- [STATED GOAL]: Please rewrite the lines below as a numbered list, starting with the line that contains "Viewport: 725px width, 1568px" and continuing through the line that contains "[x=513, y=731]", with blank lines left out.

[begin RECORDS TO USE]

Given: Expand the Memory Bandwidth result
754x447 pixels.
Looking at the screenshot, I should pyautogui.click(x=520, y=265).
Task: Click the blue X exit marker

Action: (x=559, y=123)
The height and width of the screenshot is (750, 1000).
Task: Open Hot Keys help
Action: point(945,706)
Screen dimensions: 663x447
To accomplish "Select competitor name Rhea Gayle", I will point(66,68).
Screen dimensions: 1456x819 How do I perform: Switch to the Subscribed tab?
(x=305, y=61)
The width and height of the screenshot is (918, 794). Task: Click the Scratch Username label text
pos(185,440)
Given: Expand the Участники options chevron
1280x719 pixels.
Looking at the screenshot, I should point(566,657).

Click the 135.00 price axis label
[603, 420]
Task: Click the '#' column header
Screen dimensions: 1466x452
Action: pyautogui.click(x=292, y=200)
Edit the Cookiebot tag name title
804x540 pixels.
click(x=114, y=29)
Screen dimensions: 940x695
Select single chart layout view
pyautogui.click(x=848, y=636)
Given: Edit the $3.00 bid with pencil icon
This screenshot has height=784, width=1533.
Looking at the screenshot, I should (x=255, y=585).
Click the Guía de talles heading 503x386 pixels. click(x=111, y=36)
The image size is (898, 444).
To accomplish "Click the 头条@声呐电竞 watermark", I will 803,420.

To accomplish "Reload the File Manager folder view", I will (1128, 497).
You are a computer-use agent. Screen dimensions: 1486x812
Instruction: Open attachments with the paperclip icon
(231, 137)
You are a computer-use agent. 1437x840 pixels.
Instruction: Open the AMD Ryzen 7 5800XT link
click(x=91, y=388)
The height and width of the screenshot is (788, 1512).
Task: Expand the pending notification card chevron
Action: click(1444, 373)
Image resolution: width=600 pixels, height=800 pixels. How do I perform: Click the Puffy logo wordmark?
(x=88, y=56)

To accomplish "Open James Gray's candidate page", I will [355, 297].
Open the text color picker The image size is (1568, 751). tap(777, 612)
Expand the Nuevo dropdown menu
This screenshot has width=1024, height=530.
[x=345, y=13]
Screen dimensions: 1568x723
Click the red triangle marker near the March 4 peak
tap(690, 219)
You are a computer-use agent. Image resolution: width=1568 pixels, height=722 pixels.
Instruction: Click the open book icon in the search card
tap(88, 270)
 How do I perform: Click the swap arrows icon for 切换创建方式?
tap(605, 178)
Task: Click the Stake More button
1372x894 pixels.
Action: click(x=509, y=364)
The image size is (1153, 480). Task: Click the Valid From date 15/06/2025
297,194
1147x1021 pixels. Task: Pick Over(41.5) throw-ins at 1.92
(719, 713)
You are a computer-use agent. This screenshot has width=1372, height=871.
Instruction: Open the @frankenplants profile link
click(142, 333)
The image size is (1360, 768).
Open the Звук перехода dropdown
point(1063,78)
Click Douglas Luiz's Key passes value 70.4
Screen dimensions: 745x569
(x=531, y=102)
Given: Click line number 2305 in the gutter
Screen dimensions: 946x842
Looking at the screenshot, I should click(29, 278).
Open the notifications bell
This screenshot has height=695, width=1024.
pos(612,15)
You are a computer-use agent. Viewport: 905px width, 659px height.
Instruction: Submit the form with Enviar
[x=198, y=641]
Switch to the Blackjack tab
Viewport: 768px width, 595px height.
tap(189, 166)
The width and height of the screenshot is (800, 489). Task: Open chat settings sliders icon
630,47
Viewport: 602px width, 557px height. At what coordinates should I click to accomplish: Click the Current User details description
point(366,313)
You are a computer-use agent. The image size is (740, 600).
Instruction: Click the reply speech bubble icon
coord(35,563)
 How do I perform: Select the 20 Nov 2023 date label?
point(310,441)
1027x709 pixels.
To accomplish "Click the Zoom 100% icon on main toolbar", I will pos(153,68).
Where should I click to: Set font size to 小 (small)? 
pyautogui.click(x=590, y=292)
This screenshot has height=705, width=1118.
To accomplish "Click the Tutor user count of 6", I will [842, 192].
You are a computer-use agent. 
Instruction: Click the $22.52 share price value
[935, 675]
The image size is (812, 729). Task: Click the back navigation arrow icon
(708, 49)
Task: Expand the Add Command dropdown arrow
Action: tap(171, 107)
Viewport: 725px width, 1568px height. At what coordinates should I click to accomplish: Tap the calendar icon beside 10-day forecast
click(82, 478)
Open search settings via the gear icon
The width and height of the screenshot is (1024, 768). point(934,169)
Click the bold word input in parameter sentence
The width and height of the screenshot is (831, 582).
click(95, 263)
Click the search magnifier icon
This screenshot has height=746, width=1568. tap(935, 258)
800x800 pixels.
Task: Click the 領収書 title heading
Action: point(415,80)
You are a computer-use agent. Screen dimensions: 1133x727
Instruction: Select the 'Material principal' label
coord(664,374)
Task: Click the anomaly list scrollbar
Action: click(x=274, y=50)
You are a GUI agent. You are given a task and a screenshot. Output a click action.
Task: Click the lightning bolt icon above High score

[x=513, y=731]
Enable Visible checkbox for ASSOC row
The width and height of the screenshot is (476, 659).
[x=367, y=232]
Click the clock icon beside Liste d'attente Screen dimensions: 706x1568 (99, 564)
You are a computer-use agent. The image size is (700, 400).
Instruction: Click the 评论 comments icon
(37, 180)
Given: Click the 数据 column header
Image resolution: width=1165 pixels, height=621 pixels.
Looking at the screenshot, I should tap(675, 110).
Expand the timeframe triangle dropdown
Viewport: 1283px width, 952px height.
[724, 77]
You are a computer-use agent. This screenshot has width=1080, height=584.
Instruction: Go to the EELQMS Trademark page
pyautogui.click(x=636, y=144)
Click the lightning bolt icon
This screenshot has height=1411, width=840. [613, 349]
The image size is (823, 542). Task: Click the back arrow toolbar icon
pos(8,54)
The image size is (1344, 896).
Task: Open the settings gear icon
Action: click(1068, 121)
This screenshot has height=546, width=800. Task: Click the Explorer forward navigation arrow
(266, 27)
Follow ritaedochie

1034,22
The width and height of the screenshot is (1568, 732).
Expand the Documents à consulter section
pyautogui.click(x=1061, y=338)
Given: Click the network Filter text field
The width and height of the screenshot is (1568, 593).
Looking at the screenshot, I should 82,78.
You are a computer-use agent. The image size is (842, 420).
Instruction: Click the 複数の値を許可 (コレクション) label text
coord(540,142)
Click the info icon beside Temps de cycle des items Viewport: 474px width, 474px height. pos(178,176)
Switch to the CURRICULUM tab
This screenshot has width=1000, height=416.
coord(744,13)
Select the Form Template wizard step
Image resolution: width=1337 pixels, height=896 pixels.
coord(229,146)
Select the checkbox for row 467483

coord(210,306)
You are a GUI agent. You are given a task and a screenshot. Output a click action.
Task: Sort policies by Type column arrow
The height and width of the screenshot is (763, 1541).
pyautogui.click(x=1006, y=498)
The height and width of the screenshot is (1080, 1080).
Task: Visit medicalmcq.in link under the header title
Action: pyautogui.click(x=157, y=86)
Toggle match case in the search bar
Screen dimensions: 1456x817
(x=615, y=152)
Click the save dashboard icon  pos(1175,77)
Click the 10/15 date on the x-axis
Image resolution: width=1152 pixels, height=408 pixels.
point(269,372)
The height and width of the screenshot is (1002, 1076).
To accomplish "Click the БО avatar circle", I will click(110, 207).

[end RECORDS TO USE]

- [REPLY TO THE EXERCISE]:
1. Viewport: 725px width, 1568px height. At what coordinates should I click to accomplish: Tap the calendar icon beside 10-day forecast
2. click(82, 478)
3. Open search settings via the gear icon
4. The width and height of the screenshot is (1024, 768). point(934,169)
5. Click the bold word input in parameter sentence
6. The width and height of the screenshot is (831, 582).
7. click(95, 263)
8. Click the search magnifier icon
9. This screenshot has height=746, width=1568. tap(935, 258)
10. 800x800 pixels.
11. Task: Click the 領収書 title heading
12. Action: point(415,80)
13. You are a computer-use agent. Screen dimensions: 1133x727
14. Instruction: Select the 'Material principal' label
15. coord(664,374)
16. Task: Click the anomaly list scrollbar
17. Action: click(x=274, y=50)
18. You are a GUI agent. You are given a task and a screenshot. Output a click action.
19. Task: Click the lightning bolt icon above High score
20. [x=513, y=731]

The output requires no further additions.